Not all questions work well in our format. Avoid questions that are primarily opinion-based, or that are likely to generate discussion rather than answers.

Don't ask about...

  • Anything not directly related to Sitecore CMS and multichannel marketing software
  • Questions that are primarily opinion-based
  • Questions with too many possible answers or that would require an extremely long answer

So anything directly Sitecore related is on-topic, and it does not have to be directly programming related. But questions need to be specific and trying to solve a specific problem. Asking open-ended questions, duplicate questions or not having tried anything (I need to do X, please provide code) should all be considered off-topic and trigger close votes.

  • Hmm, but do we really want this site to follow the normal Stack Exchange format so strictly?

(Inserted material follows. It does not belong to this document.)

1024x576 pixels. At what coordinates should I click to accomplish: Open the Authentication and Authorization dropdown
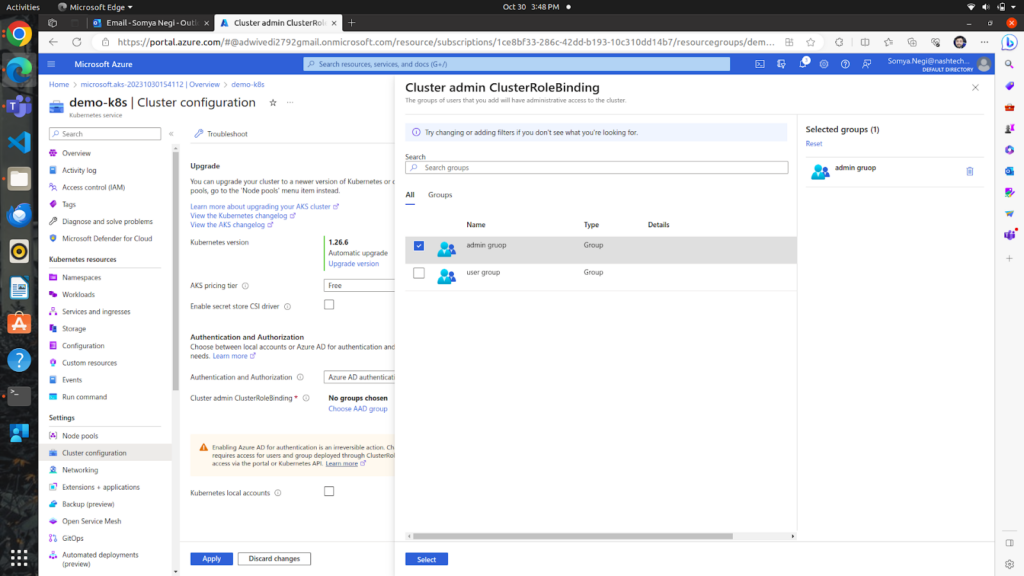(x=359, y=377)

I think that opinion-based answers may be of more use here than on SO. Personally, I would try to loosen up the common rules and allow discussions to a degree. Not only would that give more value to the users, but it would also differentiate this site further from the regular Stack Overflow. Sep 26, 2016 at 16:55
  • 1
    Whilst I agree, none of the StackExchange sites are a forum. This site is all about getting answers. It's not a discussion forum. There's no chit-chat. Open ended questions tend to attract a lot of chatter. But that's not to say a question cannot have multiple different answers that may, in the opinion of the person answering, solve the problem.
    – jammykam
    Sep 26, 2016 at 17:39
  • 1
    But "Best practices" questions, especially at architecture level are frequently open-ended and opinion based, yet vital to the Sitecore community. Two examples: 1) "Should we source control Sitecore modules?" - very specific, but a good question that brought out various responses that were opinion based, backed up in concrete practice. Whereas "How to implement multiple developer teams (vendor branches) in Sitecore" is on hold as opinion based (yes, it is opinion based, but could provide fantastic answers detailing the advantages and drawbacks of different approaches). And yes, it is mine. Sep 29, 2016 at 12:52

Questions should be well researched, and pushed to the point where the author could not do a specific thing. Not because "Can I get feedback on this approach?" is inherently terrible, but because allowing this type of question deprives the author of the chance to write a truly useful question. Maintaining standards raises everyone's game, in the same way that chairing a meeting with a defined agenda leads to a much more productive use of everyone's time than winging it with a "So what's on peoples minds?"

I do feel that tightly defined questions that are directly pertinent to our community, but not strictly technical, e.g. this one on changing one's email address, should be allowed. This comes up for everyone that changes jobs, is not well documented, and so is a logical service this site can perform. I would even allow a question like, "What is the most effective way to get an issue addressed by Sitecore Support?", because it is well focused, and could provide a lot of useful content in the responses.

The key idea is that sharply focused questions produce much higher quality answers.